Excerpted passage ::
+ + +

# Help with Sound on Annie



## TrainHigh (Mar 1, 2009)

Hi, I bought a White Pass Annie and Tender and the sound is not working on it. What can I do to troubleshoot it? I think it may have worked at one point and quit but I can't remember. Any help would be appreciated.


----------



## markoles (Jan 2, 2008)

1. Did you put a battery in the tender? Did you check it?
2. Did you plug it in to the locomotive?
3. Is the switch in the On position? (I don't remember which way is ON! Try both!)


----------



## Pete Thornton (Jan 2, 2008)

To elaborate on Mark's questions . . . 

1. The battery goes under the water hatch and must be the right way round. 

2. You don't need to plug it in to test it. The plug is only the chuff trigger circuit, so take a paper clip or other small bit of wire and push one end into each side of the tender-loco plug. 

3. The switch is part of the volume control. From fully anti-clock, turn it clockwise and you should get a small click (on/off) then more volume. 

If you still don't hear nuthin', take the tender apart (recessed screws from underneath - pretty obvious) and check the wires to the speaker, etc.


----------



## TrainHigh (Mar 1, 2009)

Aha! Well I feel pretty stupid, there was no battery in it. I thought it got power from the wire that goes to the Loco and didn't even know it used a batt. I robbed one from a smoke detector and it works.

+ + +

Page and screen pointing data:
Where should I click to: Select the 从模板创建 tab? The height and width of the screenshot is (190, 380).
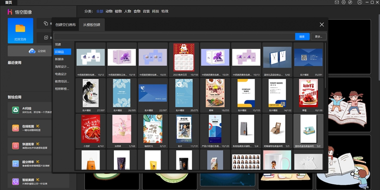[x=91, y=25]
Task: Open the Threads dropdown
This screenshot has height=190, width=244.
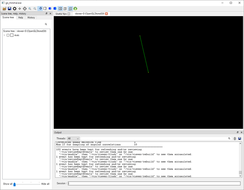Action: pos(73,139)
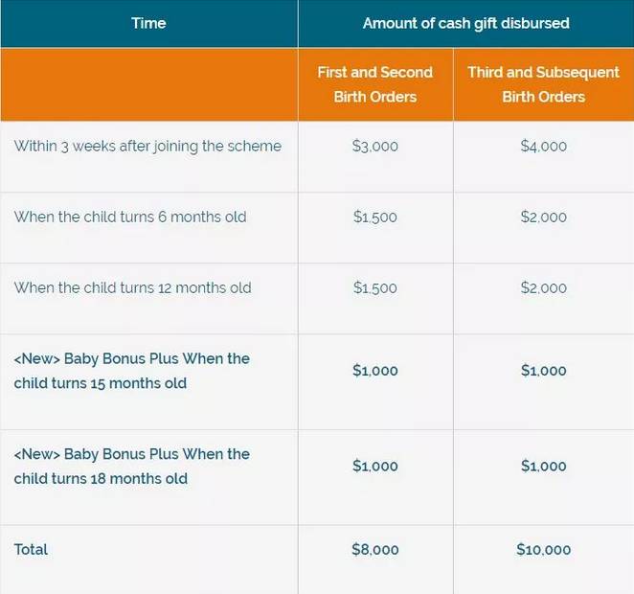
Task: Click $1,500 in the 6 months row
Action: (375, 217)
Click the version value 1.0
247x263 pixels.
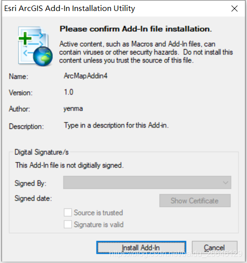click(x=69, y=92)
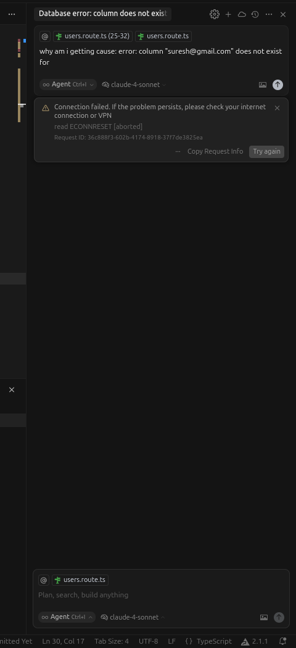Open Agent mode dropdown in top prompt
Viewport: 296px width, 648px height.
(x=68, y=85)
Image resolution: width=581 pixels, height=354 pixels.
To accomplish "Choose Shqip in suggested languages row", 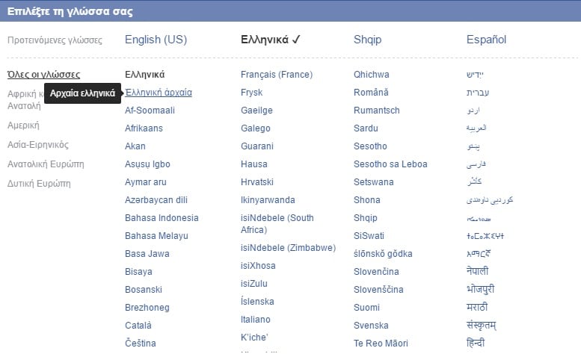I will [367, 40].
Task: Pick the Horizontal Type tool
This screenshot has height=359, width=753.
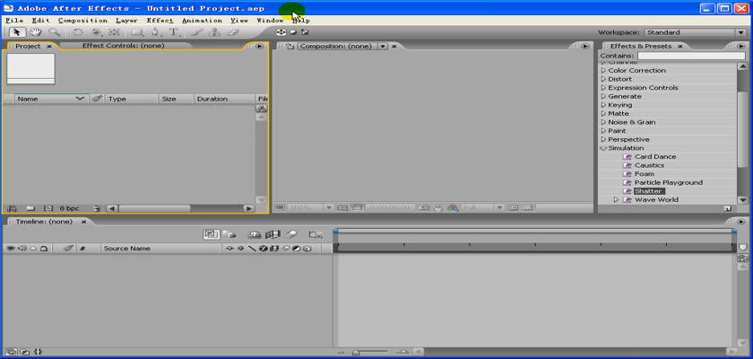Action: (x=175, y=32)
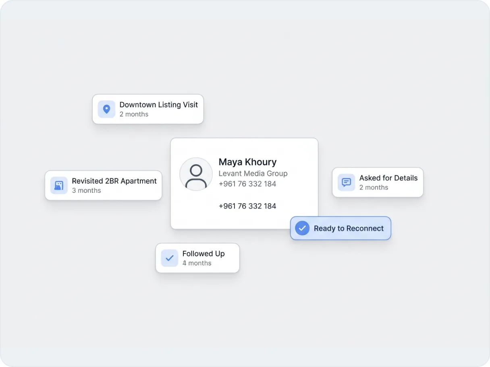Click the phone number below the company name
Image resolution: width=490 pixels, height=367 pixels.
point(247,184)
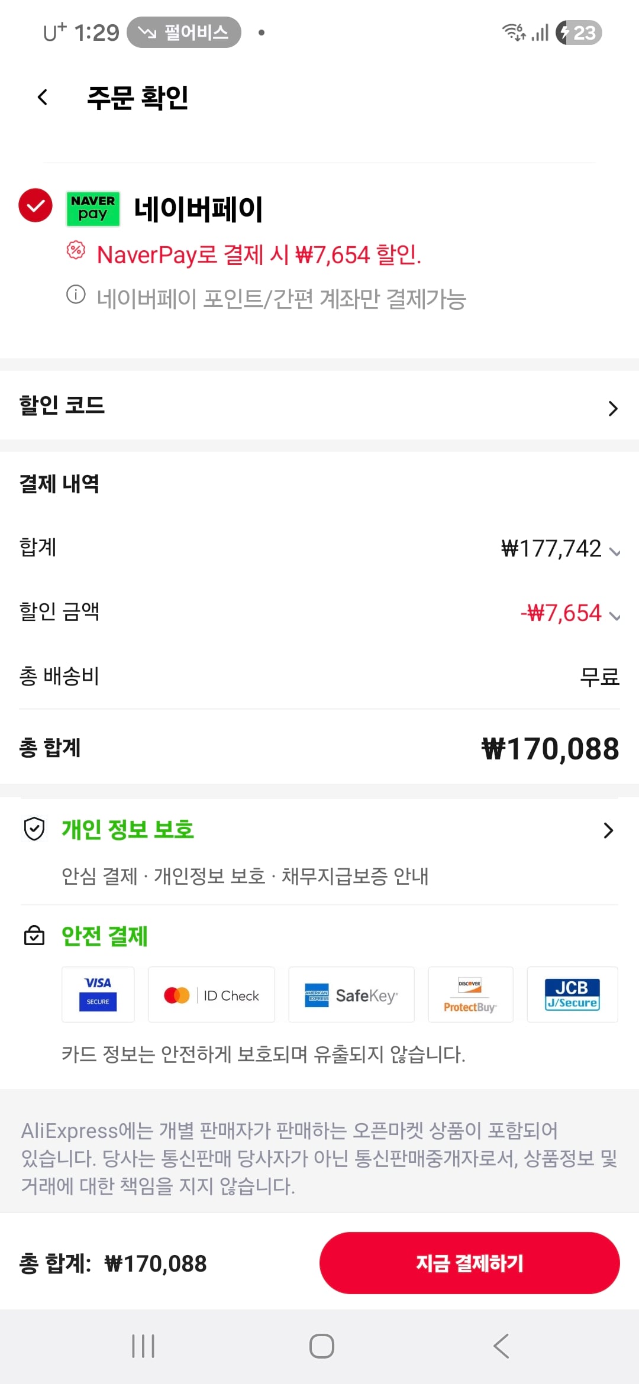Open the 개인 정보 보호 link
Screen dimensions: 639x1384
click(128, 829)
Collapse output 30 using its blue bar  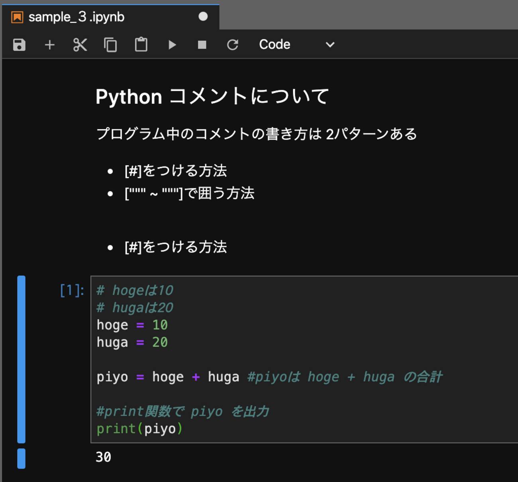pyautogui.click(x=22, y=458)
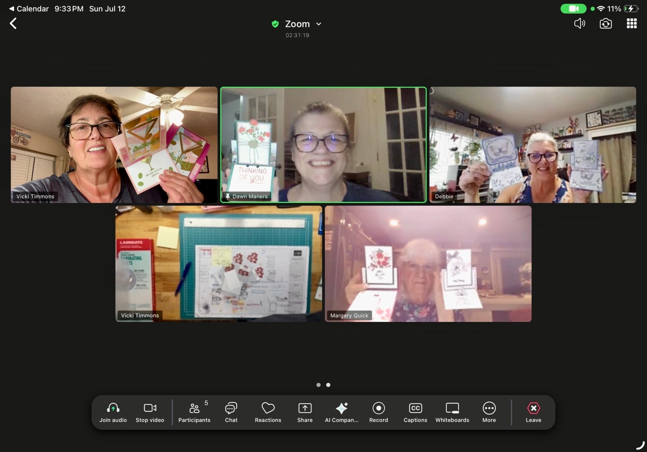647x452 pixels.
Task: Leave the meeting
Action: (x=533, y=412)
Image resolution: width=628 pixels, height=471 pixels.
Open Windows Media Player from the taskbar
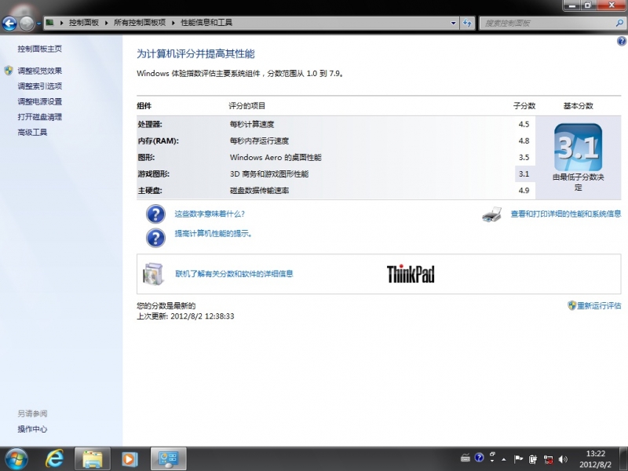(130, 458)
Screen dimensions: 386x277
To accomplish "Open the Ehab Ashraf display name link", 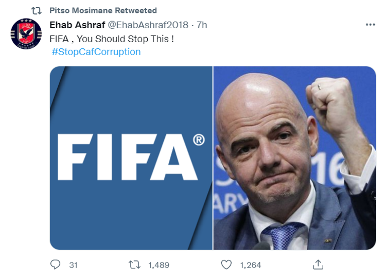I will 77,25.
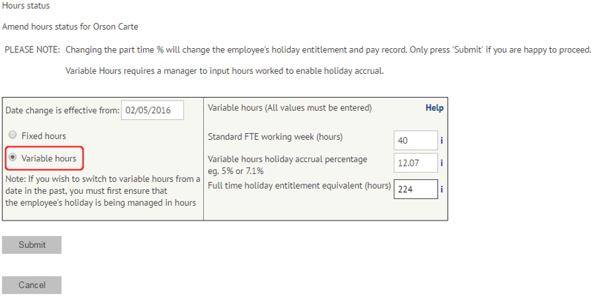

+ + +

Directions ::
• 1. According to the forum thread on the Annie's sound, where in the tender does the battery go?
• 2. Write out the part of the forum thread on the Annie's sound starting at "2. You don't" and ending at "then more volume.".

Results of the tasks ::
• 1. Under the water hatch.

• 2.
2. You don't need to plug it in to test it. The plug is only the chuff trigger circuit, so take a paper clip or other small bit of wire and push one end into each side of the tender-loco plug. 

3. The switch is part of the volume control. From fully anti-clock, turn it clockwise and you should get a small click (on/off) then more volume.